The image tagging task involves predicting the attributes of each image. We provide classification models for weather condition prediction and scene type prediction.

tagging1

The BDD100K dataset contains image tagging annotations for 100K diverse images (70K/10K/20K for train/val/test). Each annotation contains image attributes regarding the weather condition (6 classes), the type of scene (6 classes), and the time of day (3 classes). For details about downloading the data and the annotation format for this task, see the official documentation.

Model Zoo

For training the models listed below, we follow the common settings used by MMClassification. All models are trained on 4 GeForce RTX 2080 Ti GPUs. Training parameters can be found in the config files.

Weather Tagging

Six classes: rainy, snowy, clear, overcast, partly cloudy, and foggy (plus undefined).

VGG

Very Deep Convolutional Networks for Large-Scale Image Recognition [ICLR 2015]
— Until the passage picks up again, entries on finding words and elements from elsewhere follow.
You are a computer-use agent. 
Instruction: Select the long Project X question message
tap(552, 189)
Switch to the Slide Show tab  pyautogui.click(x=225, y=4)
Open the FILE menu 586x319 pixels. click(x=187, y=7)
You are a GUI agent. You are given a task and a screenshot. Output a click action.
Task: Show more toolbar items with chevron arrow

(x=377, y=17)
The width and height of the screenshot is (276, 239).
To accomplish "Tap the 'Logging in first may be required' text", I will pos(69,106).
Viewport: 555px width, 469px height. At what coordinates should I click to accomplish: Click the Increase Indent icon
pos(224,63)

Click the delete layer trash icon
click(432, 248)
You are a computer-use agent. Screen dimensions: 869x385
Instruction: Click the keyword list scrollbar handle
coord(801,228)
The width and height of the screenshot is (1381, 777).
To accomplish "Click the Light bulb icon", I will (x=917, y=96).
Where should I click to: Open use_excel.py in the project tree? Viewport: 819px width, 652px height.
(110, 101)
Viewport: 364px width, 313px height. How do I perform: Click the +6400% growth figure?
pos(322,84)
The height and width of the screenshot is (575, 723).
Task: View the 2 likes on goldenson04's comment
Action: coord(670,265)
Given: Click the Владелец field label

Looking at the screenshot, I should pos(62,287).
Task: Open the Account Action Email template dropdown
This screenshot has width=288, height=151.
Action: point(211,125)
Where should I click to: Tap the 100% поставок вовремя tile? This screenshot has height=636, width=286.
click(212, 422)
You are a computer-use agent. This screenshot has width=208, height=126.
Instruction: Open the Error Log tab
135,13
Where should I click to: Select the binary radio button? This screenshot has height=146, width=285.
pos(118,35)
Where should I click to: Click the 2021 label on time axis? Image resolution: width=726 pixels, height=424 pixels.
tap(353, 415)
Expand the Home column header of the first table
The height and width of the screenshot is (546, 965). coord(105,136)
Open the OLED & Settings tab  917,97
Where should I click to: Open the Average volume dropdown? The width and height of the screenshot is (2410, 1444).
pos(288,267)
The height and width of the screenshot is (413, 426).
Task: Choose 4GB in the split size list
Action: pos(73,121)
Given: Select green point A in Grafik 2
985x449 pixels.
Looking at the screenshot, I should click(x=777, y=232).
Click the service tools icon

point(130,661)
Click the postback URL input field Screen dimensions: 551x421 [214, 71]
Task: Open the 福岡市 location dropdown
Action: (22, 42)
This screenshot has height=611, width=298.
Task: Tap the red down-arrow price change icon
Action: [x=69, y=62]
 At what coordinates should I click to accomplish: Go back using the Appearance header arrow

Authors: Karen Simonyan, Andrew Zisserman

Abstract In this work we investigate the effect of the convolutional network depth on its accuracy in the large-scale image recognition setting. Our main contribution is a thorough evaluation of networks of increasing depth using an architecture with very small (3x3) convolution filters, which shows that a significant improvement on the prior-art configurations can be achieved by pushing the depth to 16-19 weight layers. These findings were the basis of our ImageNet Challenge 2014 submission, where our team secured the first and the second places in the localisation and classification tracks respectively. We also show that our representations generalise well to other datasets, where they achieve state-of-the-art results. We have made our two best-performing ConvNet models publicly available to facilitate further research on the use of deep visual representations in computer vision.

Results

Backbone Input Acc-val Scores-val Acc-test Scores-test Config Weights Preds Visuals
VGG-11 224 * 224 80.92 scores 80.62 scores config model | MD5 preds visuals
VGG-13 224 * 224 80.84 scores 80.71 scores config model | MD5 preds visuals
VGG-16 224 * 224 80.77 scores 80.70 scores config model | MD5 preds visuals

[Code] [Usage Instructions]


ResNet

Deep Residual Learning for Image Recognition [CVPR 2016]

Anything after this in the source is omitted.